NDE data are generated in both actual applications (field data) and laboratory experiments. Field data are used to quantify the actual properties of an operating NDE system, and laboratory data are needed to quantify those parts of the inspection process that are not yet understood well enough to have a physics-based model. (Reduction in reliance on expensive laboratory experiments is an important goal.) Inspection data are complex because they often involve contaminated errors in the predictors (input variables), censoring, and/or truncation. In efforts important to NDE scientists, we propose to develop new statistical methodology for the analysis of complicated inspection data and the (highly multivariate) data resulting from developing NDE methods. In addition, we will develop new Bayesian statistical methods to deal with complicated inverse problems of flaw characterization based on NDE data.

 

 

Combinatorial Discovery in Chemistry, Biology, Materials Science, and Engineering (with the Combinatorial Discovery Initiative at ISU)

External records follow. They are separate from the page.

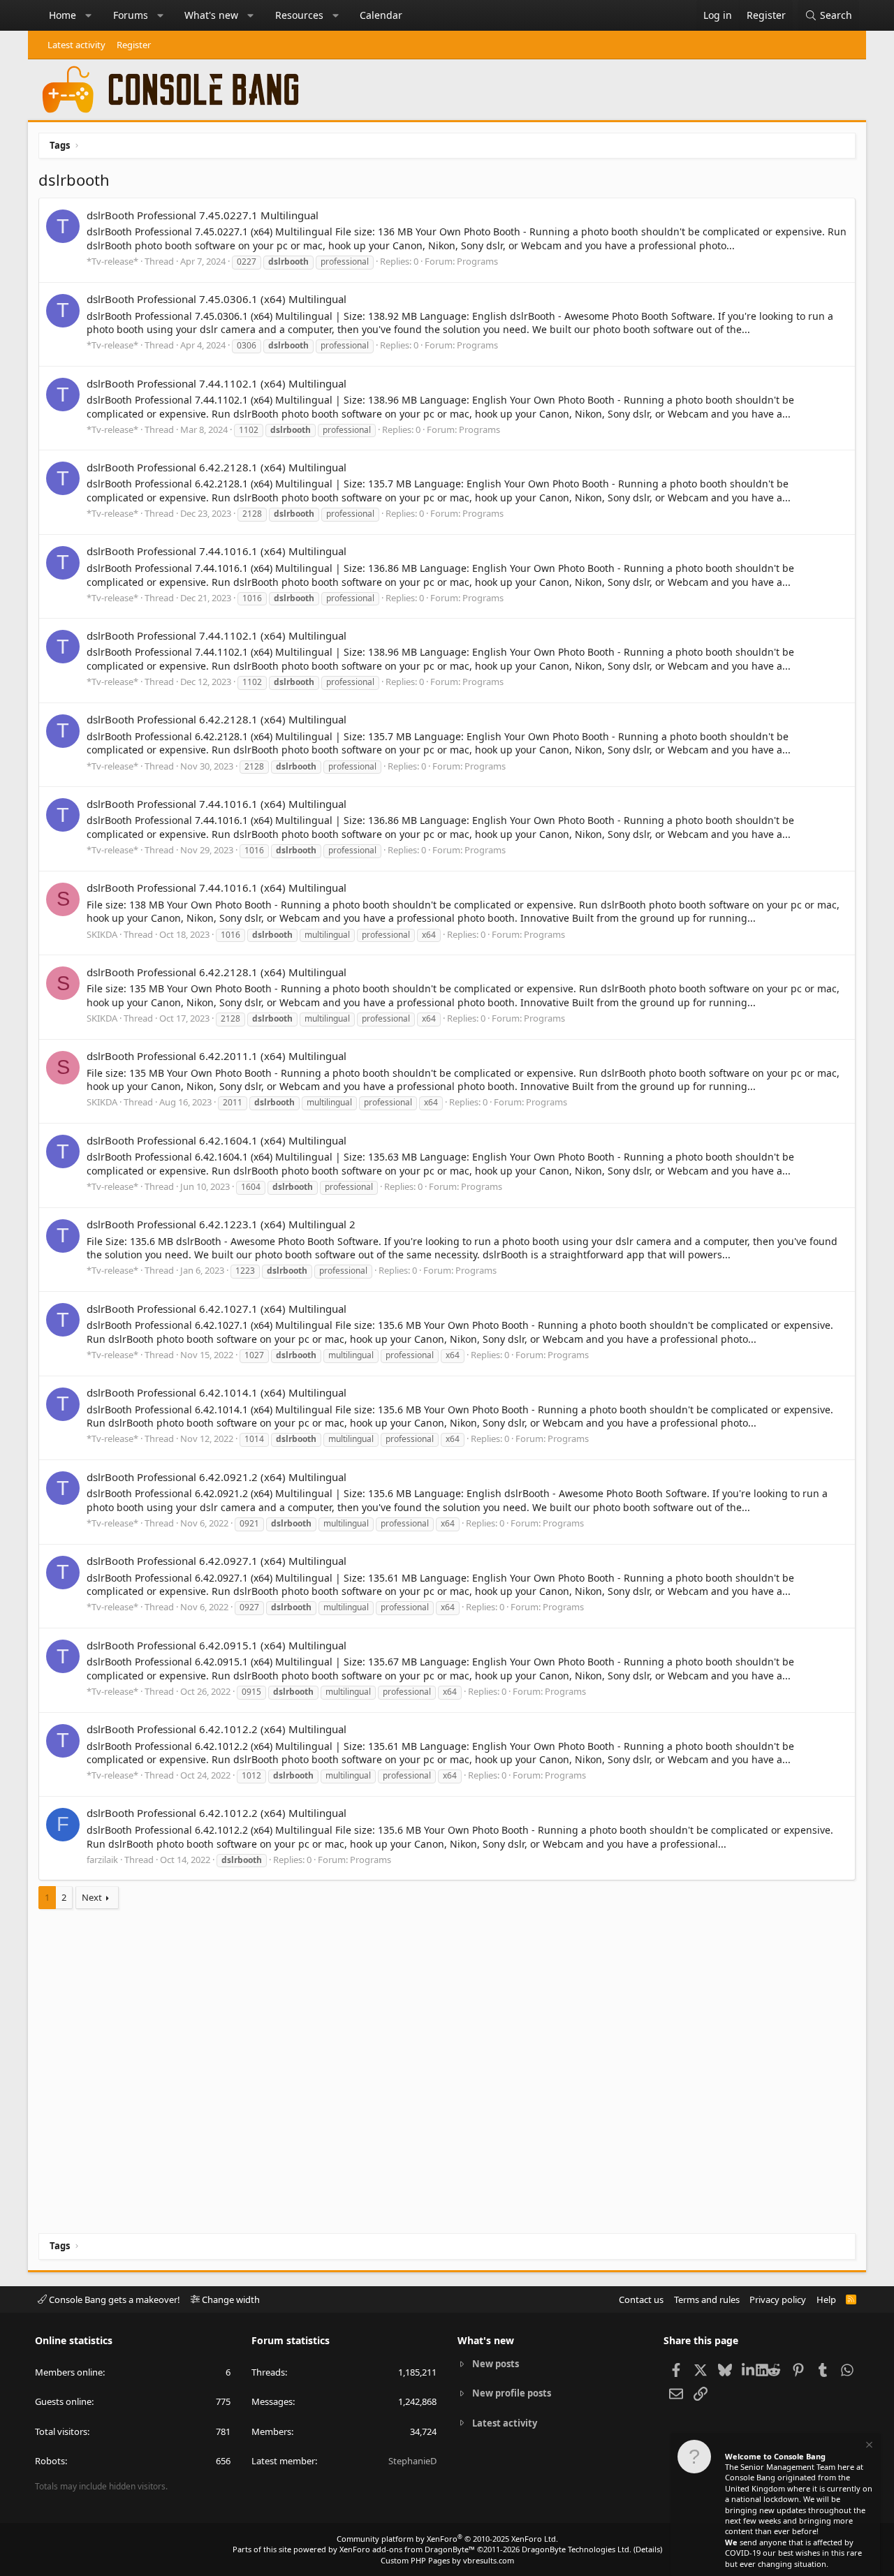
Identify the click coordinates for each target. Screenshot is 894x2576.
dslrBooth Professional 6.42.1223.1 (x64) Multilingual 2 (221, 1224)
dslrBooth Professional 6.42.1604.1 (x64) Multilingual (216, 1140)
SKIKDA (102, 934)
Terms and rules (707, 2299)
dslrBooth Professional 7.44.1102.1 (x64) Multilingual (216, 383)
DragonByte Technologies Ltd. (576, 2549)
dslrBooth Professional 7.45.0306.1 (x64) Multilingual (216, 299)
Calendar (381, 15)
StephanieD (412, 2460)
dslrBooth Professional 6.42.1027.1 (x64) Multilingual (216, 1309)
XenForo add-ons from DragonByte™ (407, 2549)
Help (826, 2299)
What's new (211, 15)
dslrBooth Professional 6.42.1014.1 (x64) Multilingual (216, 1392)
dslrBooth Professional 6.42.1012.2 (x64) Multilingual (216, 1729)
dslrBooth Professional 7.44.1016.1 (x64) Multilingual (216, 551)
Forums (130, 15)
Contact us (641, 2299)
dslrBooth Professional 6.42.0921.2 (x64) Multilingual (216, 1477)
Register (134, 44)
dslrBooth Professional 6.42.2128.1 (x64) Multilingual (216, 467)
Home (62, 15)
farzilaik (102, 1859)
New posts (495, 2363)
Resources (299, 15)
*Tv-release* (112, 261)
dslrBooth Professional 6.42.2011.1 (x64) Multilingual (216, 1056)
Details (648, 2549)
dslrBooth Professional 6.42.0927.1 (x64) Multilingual (216, 1561)
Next (92, 1897)
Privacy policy (777, 2299)
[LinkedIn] (749, 2369)
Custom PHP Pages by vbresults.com (447, 2560)
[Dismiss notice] (868, 2446)
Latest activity (76, 44)
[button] (88, 15)
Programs (477, 261)
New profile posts (511, 2393)
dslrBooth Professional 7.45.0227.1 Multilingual (202, 215)
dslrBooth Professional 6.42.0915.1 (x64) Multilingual (216, 1645)
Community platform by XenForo (447, 2538)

          Combinatorial Science embodies the use of massively parallel strategies for the creation and high-throughput testing of enormous numbers of samples, organized in sample libraries, for accelerated scientific discovery (Szostak 1997; Borman 1998; Watkins 2001). This approach to drug discovery has received substantial attention in recent years (Borman 1998), and analogous approaches are currently being developed in many other areas (e.g., Cawse 2001; Panicker et al. 2004). The Combinatorial Discovery Initiative at ISU, led by Professor Marc Porter of the Chemistry Department, involves participating faculty members from 10 academic departments and four colleges at ISU. Specific research areas include the development of rapid assays for investigating the structure and selectivity of catalysts, the role of biomaterial structures in biochemical interactions, and the impact of interfacial structures of various length scales in the development of nano-materials. Broad application areas with potentially great benefit from the new techniques developed by this work include energy conversion/generation and drug delivery systems development. In each case, enormous and complex data structures are used as input and generated as output. We will develop new statistical concepts and methods for the design of appropriate libraries, and for the analysis techniques for screening that take advantage of the properties of the specific physical system under study. Analysis of massive observational data sets has drawn the attention of many research statisticians over the last decade (e.g., Hastie et al. 2001; Bozdogan 2004). The rapidly expanding area of Combinatorial Science, however, requires new statistical approaches for massive design and analysis in carefully controlled experimental contexts.